Cooper, B.S. (1987). Animal Toxicoses associated with herbicides and fertilizers. Proc. No. 103. Veterinary Clinical Toxicology Post grad comm. in Veterinary Science. University of Sydney, Australia. pp.189 202.

O'Hara, P.J. and Cordes, D.O. (1982). Superphosphate poisoning of sheep: a study of natural outbreaks. N Z vet J. 30:153 155.

O'Hara, P.J., Fraser, A.J. and James, M.P. (1982). Superphosphate poisoning in sheep: the role of fluoride. N Z vet J. 30:199 201.

O'Hara, P.J., McCausland, I.P. and Coup, M.R. (1982). Phosphatic fertilizer poisoning of sheep: experimental studies. N Z vet J. 30:165 169.
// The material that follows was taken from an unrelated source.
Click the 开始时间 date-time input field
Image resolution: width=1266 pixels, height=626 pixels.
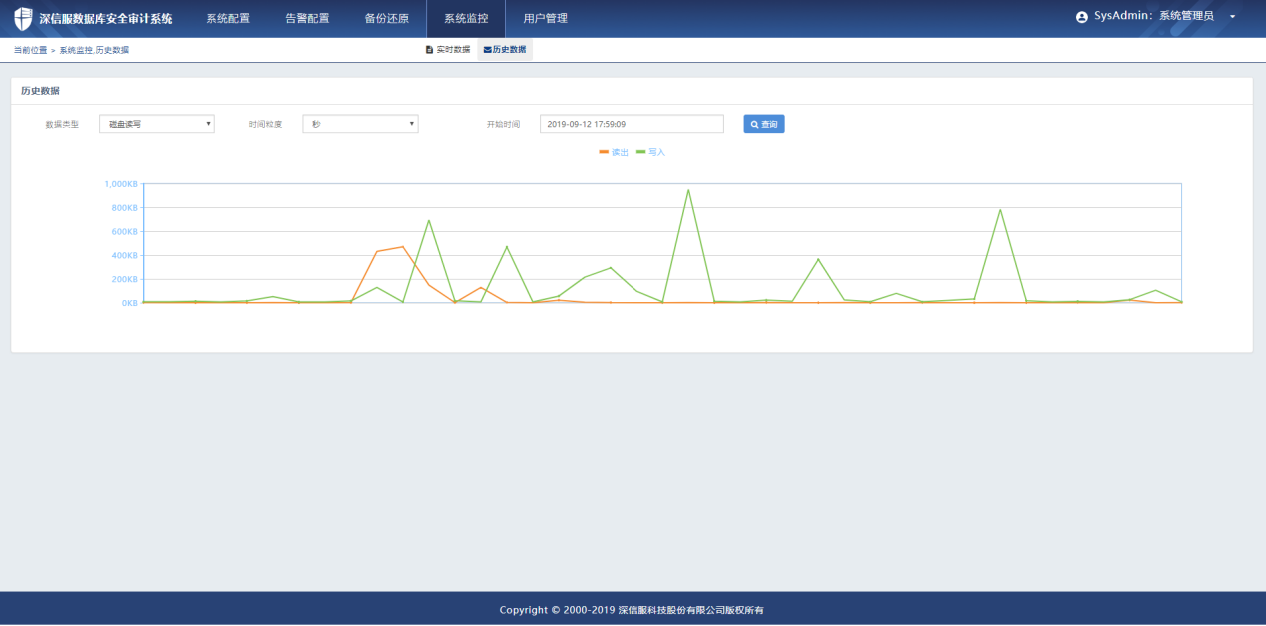click(631, 124)

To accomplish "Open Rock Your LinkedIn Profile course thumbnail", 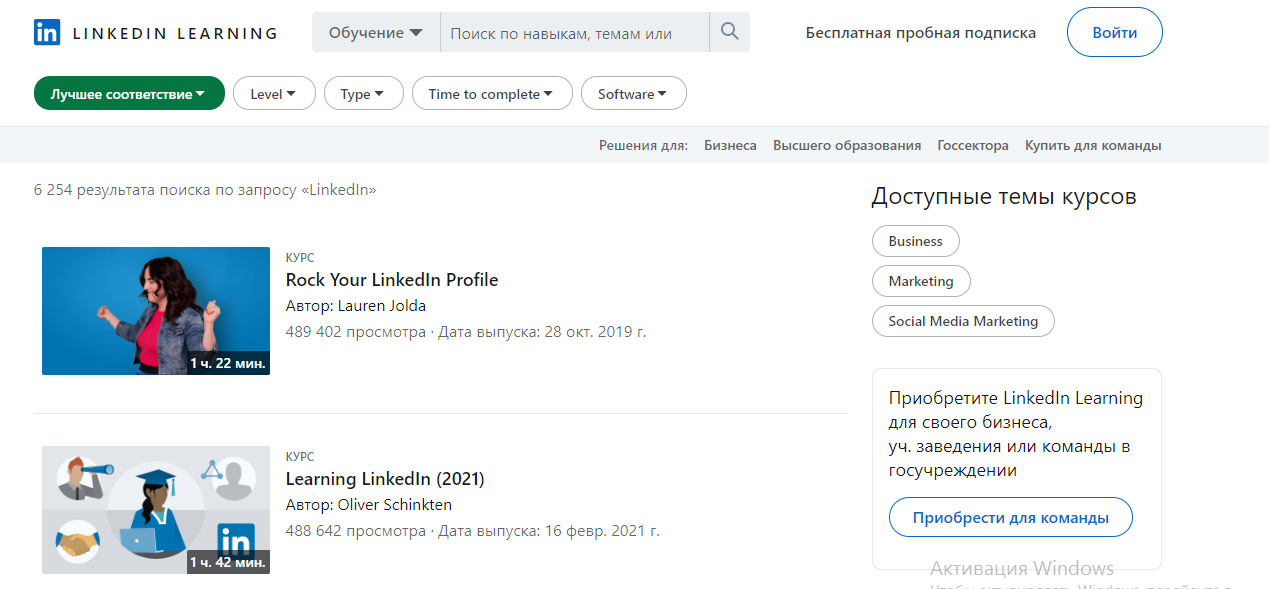I will (156, 311).
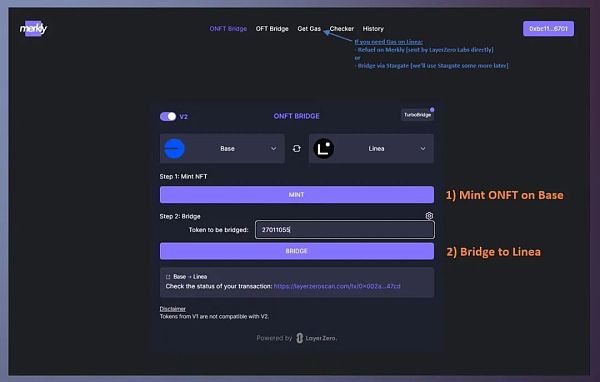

Seawright, A.A. (1982). Chemical and Plant Poisons, Animal Health in Australia. Vol. 2, Australian Bureau of Animal Health, Canberra, Australia. pp.148 150.

Swan, J.B. and McIntosh, I.G. (1952). The Toxicity of North African phosphate and superphosphate to milking cows. Proc N Z Soc Anim Prod. 12:83 85.

Syers, K. (1982). Phosphate poisoning. N.Z. Farmer (November Issue).37 38.

Surveillance (1974) 1: 25 26 Superphosphate poisoning in cattle.

Surveillance (1975) 4: 11 Superphosphate Toxicity (sheep)

Surveillance (1979) 5: 15 Superphosphate poisoning (cattle).

Surveillance (1981) 3: 22 Superphosphate poisoning (sheep).

Surveillance (1981) 3: 24 Suspected superphosphate poisoning of sheep.

Surveillance (1984) 1: 41 Superphosphate poisoning in red deer.

Surveillance (1984) 3: 17 Does superphosphate ingestion predispose to polioencephalomalacia?

Surveillance (1986) 2: 27 Superphosphate poisoning.

Surveillance (1998) 25(1):13 Superphosphate poisoning of sheep.